I am trying to understand the internal allocation and placement of arrays and hashes (which, from my understanding are implemented through arrays) in MongoDB documents.
In our domain we have documents with anywhere between thousands and hundreds of thousands of key-value pairs in logical groupings up to 5-6 levels deeps (think nested hashes).
We represent the nesting in the keys with a dot, e.g., x.y.z
, which upon insertion into MongoDB will automatically become something like:
{
"_id" : "whatever",
"x" : {
"y" : {
"z" : 5
}
}
}
The most common operation is incrementing a value, which we do with an atomic $inc
, usually 1000+ values at a time with a single update command. New keys are added over time but not frequently, say, 100 times/day.
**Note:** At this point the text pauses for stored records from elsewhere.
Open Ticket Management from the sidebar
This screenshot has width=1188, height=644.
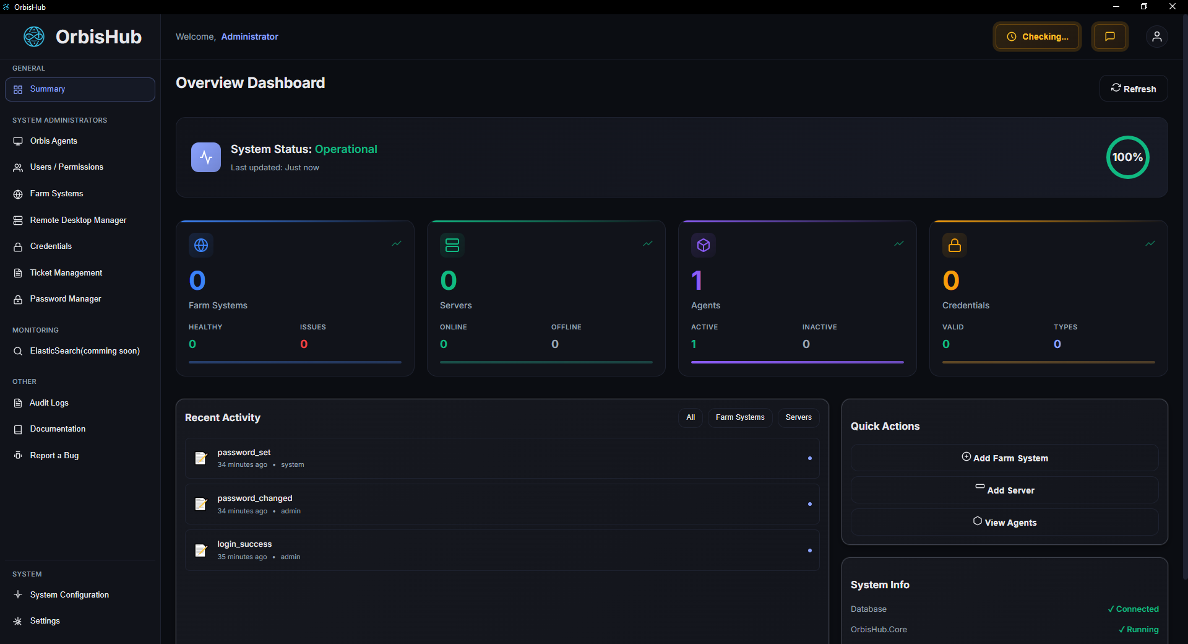tap(66, 272)
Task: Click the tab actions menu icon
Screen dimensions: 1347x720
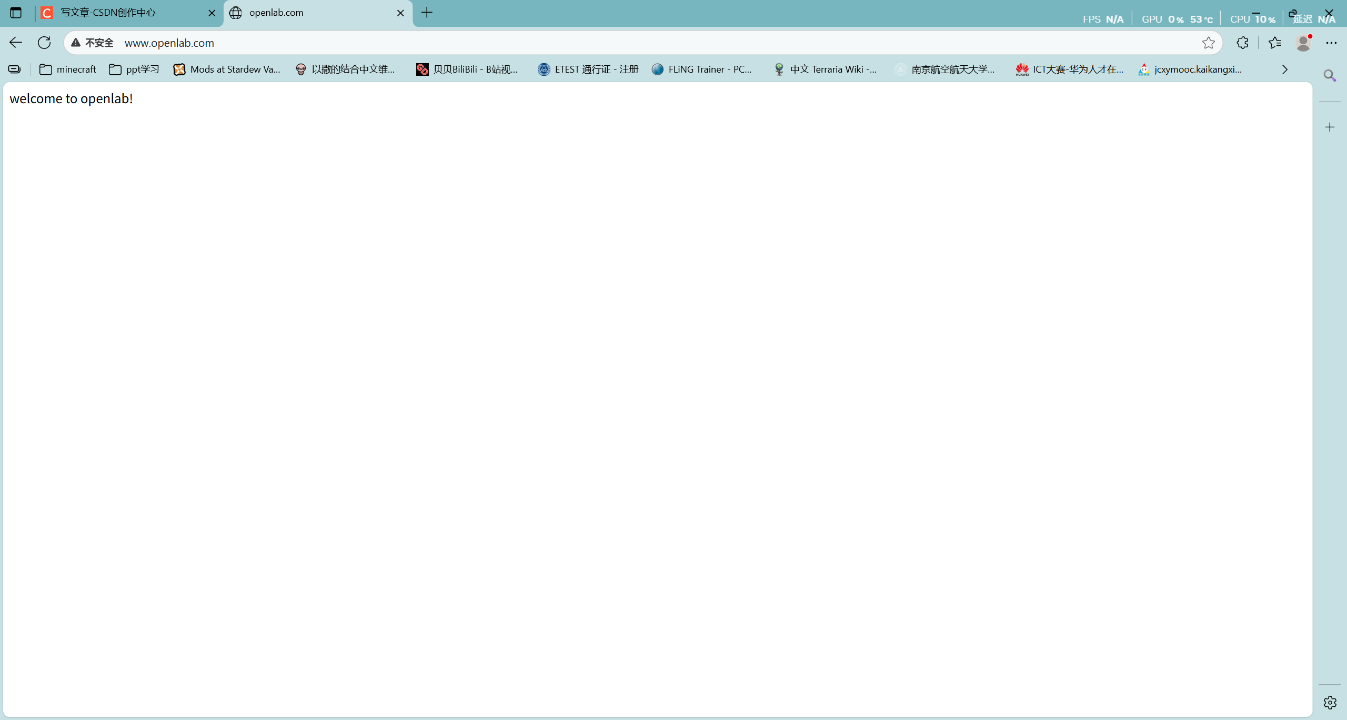Action: [16, 13]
It occurred to me that an alternative representation would be to not use dots in names but some other delimiter and create a flat document, e.g.,
{
"_id" : "whatever",
"x-y-z" : 5
}
Given the number of key-value pairs and the usage pattern in terms of $inc
updates and new key insertion, I am looking for guidance on the trade-offs between the two approaches in terms of:
The on-disk storage of documents in MongoDB is in BSON format. There is a detailed description of the BSON format here:
- http://bsonspec.org/#/specification
While there is some disk savings from using short key names (since, as you can see by looking at the spec, the key name is embedded in the document), it looks to me like there'd be almost no net difference between the two designs in terms of on-disk space used -- the extra bytes you use by using the delimiters (-) get bought back by not having to have string terminators for the separate key values.
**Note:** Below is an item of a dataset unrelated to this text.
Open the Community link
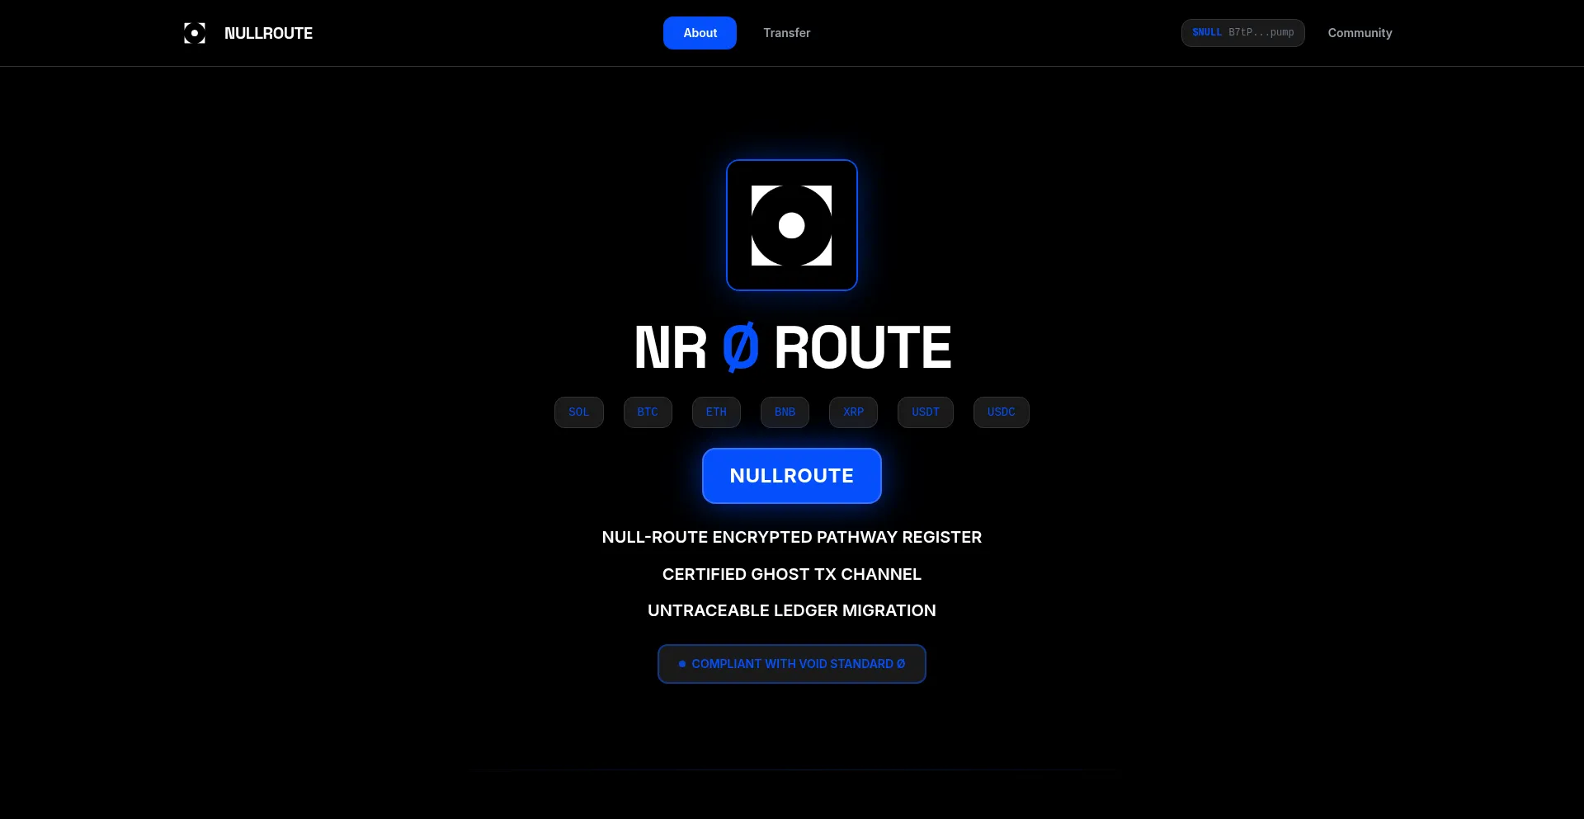 pyautogui.click(x=1360, y=33)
$inc updates should take almost identical times with both formats, since they're both going to be in-memory operations. Any improvements in in-memory update time are going to be the tiniest of rounding errors compared to the time taken to read the document off of disk.
The performance of new key inserts should also be virtually identical. If adding the new key/value pair leaves the new document small enough to fit in the old location on disk, then all that happens is the in-memory version is updated and a journal entry gets written. Eventually, the in-memory version will be written to disk.
New key inserts are more problematic if the document grows beyond the space previously allocated for it. In that case, the server must move the document to a new location and update all indexes pointing to that document. This is generally a slower operation, and should be avoided However, the schema changes that you're discussing shouldn't affect the frequency of document movement. Again, I think this is a wash.
My suggestion would be to use the schema that most lends itself to developer productivity. If you're having performance problems, then you can ask separate questions about how you can either scale your system or improve performance, or both.